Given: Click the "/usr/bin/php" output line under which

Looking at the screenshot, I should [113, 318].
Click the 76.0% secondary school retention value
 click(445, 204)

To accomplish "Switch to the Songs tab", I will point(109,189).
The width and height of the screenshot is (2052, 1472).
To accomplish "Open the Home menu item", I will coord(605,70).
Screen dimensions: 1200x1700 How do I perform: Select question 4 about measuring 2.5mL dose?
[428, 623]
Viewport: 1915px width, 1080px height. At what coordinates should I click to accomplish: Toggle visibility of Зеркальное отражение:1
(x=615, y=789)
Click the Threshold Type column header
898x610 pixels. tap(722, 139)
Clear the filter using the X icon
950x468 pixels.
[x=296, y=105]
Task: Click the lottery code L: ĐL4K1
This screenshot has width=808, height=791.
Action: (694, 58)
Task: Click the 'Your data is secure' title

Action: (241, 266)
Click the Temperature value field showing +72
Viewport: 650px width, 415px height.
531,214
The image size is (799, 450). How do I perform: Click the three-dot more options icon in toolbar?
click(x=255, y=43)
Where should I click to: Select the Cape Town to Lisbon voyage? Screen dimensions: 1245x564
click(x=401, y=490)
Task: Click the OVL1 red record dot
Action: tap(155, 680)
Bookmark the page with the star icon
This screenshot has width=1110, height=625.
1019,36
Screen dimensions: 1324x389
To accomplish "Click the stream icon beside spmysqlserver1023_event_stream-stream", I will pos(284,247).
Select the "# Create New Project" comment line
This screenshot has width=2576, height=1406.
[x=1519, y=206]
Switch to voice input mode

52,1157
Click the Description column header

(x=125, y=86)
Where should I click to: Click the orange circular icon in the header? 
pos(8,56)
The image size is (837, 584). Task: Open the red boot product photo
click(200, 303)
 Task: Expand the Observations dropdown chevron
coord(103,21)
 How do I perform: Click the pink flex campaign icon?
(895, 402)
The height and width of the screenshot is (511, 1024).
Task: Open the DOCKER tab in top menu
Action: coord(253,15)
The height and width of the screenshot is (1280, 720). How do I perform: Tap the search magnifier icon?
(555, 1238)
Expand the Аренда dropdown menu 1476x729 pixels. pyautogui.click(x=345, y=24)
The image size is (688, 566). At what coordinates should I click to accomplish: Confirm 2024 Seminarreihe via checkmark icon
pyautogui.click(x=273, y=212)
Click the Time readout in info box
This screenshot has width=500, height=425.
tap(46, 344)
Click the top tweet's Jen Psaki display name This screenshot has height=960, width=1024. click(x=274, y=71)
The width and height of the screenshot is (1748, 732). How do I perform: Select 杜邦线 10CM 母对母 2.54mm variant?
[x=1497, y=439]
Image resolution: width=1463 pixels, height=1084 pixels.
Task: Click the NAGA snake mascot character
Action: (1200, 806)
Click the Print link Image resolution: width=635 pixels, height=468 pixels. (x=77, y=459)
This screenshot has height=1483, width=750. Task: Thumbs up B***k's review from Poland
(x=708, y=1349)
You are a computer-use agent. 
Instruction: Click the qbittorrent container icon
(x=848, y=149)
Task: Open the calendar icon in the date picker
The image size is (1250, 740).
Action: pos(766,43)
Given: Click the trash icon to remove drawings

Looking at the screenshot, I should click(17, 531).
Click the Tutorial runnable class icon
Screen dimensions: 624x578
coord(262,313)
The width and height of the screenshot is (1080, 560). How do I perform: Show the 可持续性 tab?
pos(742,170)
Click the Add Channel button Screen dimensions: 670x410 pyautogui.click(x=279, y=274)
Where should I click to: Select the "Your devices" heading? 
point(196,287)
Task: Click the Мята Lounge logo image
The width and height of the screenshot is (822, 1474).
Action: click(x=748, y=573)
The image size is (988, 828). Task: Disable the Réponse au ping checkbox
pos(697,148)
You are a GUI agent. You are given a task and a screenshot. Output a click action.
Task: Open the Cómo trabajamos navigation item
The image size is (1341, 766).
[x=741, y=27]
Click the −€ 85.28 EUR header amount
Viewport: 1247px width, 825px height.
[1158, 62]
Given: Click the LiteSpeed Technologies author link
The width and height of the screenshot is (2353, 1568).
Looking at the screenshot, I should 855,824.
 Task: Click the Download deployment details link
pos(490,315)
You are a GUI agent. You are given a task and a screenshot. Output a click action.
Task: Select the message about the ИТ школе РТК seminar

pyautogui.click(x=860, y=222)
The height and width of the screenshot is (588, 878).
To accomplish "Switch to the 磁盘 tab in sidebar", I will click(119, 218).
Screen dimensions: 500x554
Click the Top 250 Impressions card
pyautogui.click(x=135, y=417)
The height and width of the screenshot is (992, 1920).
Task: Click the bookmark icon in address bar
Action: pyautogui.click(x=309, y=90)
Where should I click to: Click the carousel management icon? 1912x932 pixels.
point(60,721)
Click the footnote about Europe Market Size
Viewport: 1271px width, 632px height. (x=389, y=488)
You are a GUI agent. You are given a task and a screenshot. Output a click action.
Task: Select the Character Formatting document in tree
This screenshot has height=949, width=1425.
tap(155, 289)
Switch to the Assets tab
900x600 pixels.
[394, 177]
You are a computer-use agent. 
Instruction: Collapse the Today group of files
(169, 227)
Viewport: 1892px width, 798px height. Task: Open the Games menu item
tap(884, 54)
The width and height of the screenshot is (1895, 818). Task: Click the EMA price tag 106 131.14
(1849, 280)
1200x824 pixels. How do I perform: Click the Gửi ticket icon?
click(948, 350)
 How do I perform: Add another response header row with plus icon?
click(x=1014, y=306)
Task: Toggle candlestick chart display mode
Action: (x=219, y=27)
--*--
■ **Requirement**: Repeat the material word for word, leaving out no line.

■ **Solution to the exercise**:
Given: Click the "/usr/bin/php" output line under which

Looking at the screenshot, I should [113, 318].
Click the 76.0% secondary school retention value
 click(445, 204)

To accomplish "Switch to the Songs tab", I will point(109,189).
The width and height of the screenshot is (2052, 1472).
To accomplish "Open the Home menu item", I will coord(605,70).
Screen dimensions: 1200x1700 How do I perform: Select question 4 about measuring 2.5mL dose?
[428, 623]
Viewport: 1915px width, 1080px height. At what coordinates should I click to accomplish: Toggle visibility of Зеркальное отражение:1
(x=615, y=789)
Click the Threshold Type column header
898x610 pixels. tap(722, 139)
Clear the filter using the X icon
950x468 pixels.
[x=296, y=105]
Task: Click the lottery code L: ĐL4K1
This screenshot has width=808, height=791.
Action: (694, 58)
Task: Click the 'Your data is secure' title

Action: (241, 266)
Click the Temperature value field showing +72
Viewport: 650px width, 415px height.
531,214
The image size is (799, 450). How do I perform: Click the three-dot more options icon in toolbar?
click(x=255, y=43)
Where should I click to: Select the Cape Town to Lisbon voyage? Screen dimensions: 1245x564
click(x=401, y=490)
Task: Click the OVL1 red record dot
Action: tap(155, 680)
Bookmark the page with the star icon
This screenshot has width=1110, height=625.
1019,36
Screen dimensions: 1324x389
To accomplish "Click the stream icon beside spmysqlserver1023_event_stream-stream", I will pos(284,247).
Select the "# Create New Project" comment line
This screenshot has width=2576, height=1406.
[x=1519, y=206]
Switch to voice input mode

52,1157
Click the Description column header

(x=125, y=86)
Where should I click to: Click the orange circular icon in the header? 
pos(8,56)
The image size is (837, 584). Task: Open the red boot product photo
click(200, 303)
 Task: Expand the Observations dropdown chevron
coord(103,21)
 How do I perform: Click the pink flex campaign icon?
(895, 402)
The height and width of the screenshot is (511, 1024).
Task: Open the DOCKER tab in top menu
Action: coord(253,15)
The height and width of the screenshot is (1280, 720). How do I perform: Tap the search magnifier icon?
(555, 1238)
Expand the Аренда dropdown menu 1476x729 pixels. pyautogui.click(x=345, y=24)
The image size is (688, 566). At what coordinates should I click to accomplish: Confirm 2024 Seminarreihe via checkmark icon
pyautogui.click(x=273, y=212)
Click the Time readout in info box
This screenshot has width=500, height=425.
tap(46, 344)
Click the top tweet's Jen Psaki display name This screenshot has height=960, width=1024. click(x=274, y=71)
The width and height of the screenshot is (1748, 732). How do I perform: Select 杜邦线 10CM 母对母 2.54mm variant?
[x=1497, y=439]
Image resolution: width=1463 pixels, height=1084 pixels.
Task: Click the NAGA snake mascot character
Action: (1200, 806)
Click the Print link Image resolution: width=635 pixels, height=468 pixels. (x=77, y=459)
This screenshot has height=1483, width=750. Task: Thumbs up B***k's review from Poland
(x=708, y=1349)
You are a computer-use agent. 
Instruction: Click the qbittorrent container icon
(x=848, y=149)
Task: Open the calendar icon in the date picker
The image size is (1250, 740).
Action: pos(766,43)
Given: Click the trash icon to remove drawings

Looking at the screenshot, I should click(17, 531).
Click the Tutorial runnable class icon
Screen dimensions: 624x578
coord(262,313)
The width and height of the screenshot is (1080, 560). How do I perform: Show the 可持续性 tab?
pos(742,170)
Click the Add Channel button Screen dimensions: 670x410 pyautogui.click(x=279, y=274)
Where should I click to: Select the "Your devices" heading? 
point(196,287)
Task: Click the Мята Lounge logo image
The width and height of the screenshot is (822, 1474).
Action: click(x=748, y=573)
The image size is (988, 828). Task: Disable the Réponse au ping checkbox
pos(697,148)
You are a GUI agent. You are given a task and a screenshot. Output a click action.
Task: Open the Cómo trabajamos navigation item
The image size is (1341, 766).
[x=741, y=27]
Click the −€ 85.28 EUR header amount
Viewport: 1247px width, 825px height.
[1158, 62]
Given: Click the LiteSpeed Technologies author link
The width and height of the screenshot is (2353, 1568).
Looking at the screenshot, I should 855,824.
 Task: Click the Download deployment details link
pos(490,315)
You are a GUI agent. You are given a task and a screenshot. Output a click action.
Task: Select the message about the ИТ школе РТК seminar

pyautogui.click(x=860, y=222)
The height and width of the screenshot is (588, 878).
To accomplish "Switch to the 磁盘 tab in sidebar", I will click(119, 218).
Screen dimensions: 500x554
Click the Top 250 Impressions card
pyautogui.click(x=135, y=417)
The height and width of the screenshot is (992, 1920).
Task: Click the bookmark icon in address bar
Action: pyautogui.click(x=309, y=90)
Where should I click to: Click the carousel management icon? 1912x932 pixels.
point(60,721)
Click the footnote about Europe Market Size
Viewport: 1271px width, 632px height. (x=389, y=488)
You are a GUI agent. You are given a task and a screenshot. Output a click action.
Task: Select the Character Formatting document in tree
This screenshot has height=949, width=1425.
tap(155, 289)
Switch to the Assets tab
900x600 pixels.
[394, 177]
You are a computer-use agent. 
Instruction: Collapse the Today group of files
(169, 227)
Viewport: 1892px width, 798px height. Task: Open the Games menu item
tap(884, 54)
The width and height of the screenshot is (1895, 818). Task: Click the EMA price tag 106 131.14
(1849, 280)
1200x824 pixels. How do I perform: Click the Gửi ticket icon?
click(948, 350)
 How do I perform: Add another response header row with plus icon?
click(x=1014, y=306)
Task: Toggle candlestick chart display mode
Action: (x=219, y=27)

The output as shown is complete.